Hay una falla en la religión democrática: la mayoría de los votantes son ignorantes. Encuesta tras encuesta muestra que la mayoría de la gente sabe poco sobre el gobierno, y sobre el proceso económico que el gobierno regula. No sólo ignoran la teoría económica básica, que es necesaria para evaluar a los candidatos, sino que también ignoran hechos políticos básicos e indiscutibles, como quiénes son sus supuestos representantes, cómo votan, qué partido controla el Senado y la Cámara de Representantes, y cuánto gasta y toma prestado el gobierno. ¿Cómo pueden votar sabiamente? (Para más información sobre la ignorancia de los votantes, consulte las numerosas apariciones en YouTube del profesor de derecho de George Mason, Ilya Somin, y su libro Democracy and Political Ignorance: Why Smaller Government Is Smarter, 2.ª ed.)
No se debería culpar a las personas por no saber estas cosas, porque tienen un incentivo para no invertir tiempo y dinero en aprender. Su tiempo y su dinero podrían ser mejor empleados. ¿Mejor que en convertirse en votantes educados? Sí. ¿Por qué? Porque cualquier otra cosa que hicieran, tendría más posibilidades de marcar una diferencia.
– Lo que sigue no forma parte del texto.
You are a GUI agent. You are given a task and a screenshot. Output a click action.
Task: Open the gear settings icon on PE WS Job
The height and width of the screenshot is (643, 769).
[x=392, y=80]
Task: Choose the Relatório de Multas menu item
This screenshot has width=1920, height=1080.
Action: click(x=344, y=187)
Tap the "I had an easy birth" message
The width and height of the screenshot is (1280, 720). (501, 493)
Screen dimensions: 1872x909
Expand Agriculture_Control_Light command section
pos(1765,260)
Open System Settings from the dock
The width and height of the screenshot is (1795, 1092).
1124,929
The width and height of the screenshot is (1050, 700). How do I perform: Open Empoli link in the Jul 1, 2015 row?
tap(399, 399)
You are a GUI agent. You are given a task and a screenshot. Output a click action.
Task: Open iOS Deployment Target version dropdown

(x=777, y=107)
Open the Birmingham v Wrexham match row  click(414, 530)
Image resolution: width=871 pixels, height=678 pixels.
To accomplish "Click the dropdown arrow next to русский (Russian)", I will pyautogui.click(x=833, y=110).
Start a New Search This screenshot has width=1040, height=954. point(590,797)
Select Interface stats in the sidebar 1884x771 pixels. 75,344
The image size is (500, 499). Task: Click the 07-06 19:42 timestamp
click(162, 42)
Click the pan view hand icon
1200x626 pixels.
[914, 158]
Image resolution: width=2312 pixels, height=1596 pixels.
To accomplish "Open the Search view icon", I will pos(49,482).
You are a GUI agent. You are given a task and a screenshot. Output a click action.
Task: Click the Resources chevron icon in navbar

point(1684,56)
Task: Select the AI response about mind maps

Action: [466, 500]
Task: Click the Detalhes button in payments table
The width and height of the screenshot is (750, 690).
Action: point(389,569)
¿Estoy diciendo que votar no marca una diferencia? Sí. En casi cualquier elección, un voto no contribuye en nada al resultado. Ilya Somin dice que un voto para presidente, en promedio en todos los estados, tiene una probabilidad en sesenta millones de determinar el resultado. La probabilidad es mayor en la Cámara de Representantes, el Senado y otras contiendas, pero no lo suficiente como para marcar una diferencia. La gente vota por muchas razones, pero una razón para no votar es la determinación de decidir el resultado. Los votantes lo entienden. Sin incentivos para aprender lo que es importante, votan por lo que los hace sentir bien, y en contra de lo que los hace sentir mal. El resultado es el caos en el que nos encontramos hoy.
El ámbito político difiere del sector voluntario, porque la política separa la elección de los costos y beneficios. En el sector voluntario, cuando uno elige una docena de huevos, obtiene una docena de huevos: paga el precio y disfruta de los beneficios. No es así en la política. Elegir al candidato “A” no significa que obtenga el candidato “A”; eso depende de muchas otras personas. E incluso si el candidato “A” gana, usted cosechará sólo una fracción minúscula de los beneficios (si los hay), y pagará sólo una fracción minúscula de los costos. La mayor parte de los costos y beneficios recaerá sobre todos los demás. En esas circunstancias, la mayoría de los votantes no pagará ningún precio por votar de acuerdo con sus sesgos, así que eso es lo que harán.
¿Qué esperanza hay si la gente ignorante elige a los gobernantes del país? Los informados entre nosotros pueden dejar de tener gobernantes, pero no nos dejarán optar por no hacerlo. Somin pide reducir y descentralizar el poder. Buena idea. ¿Pero cómo?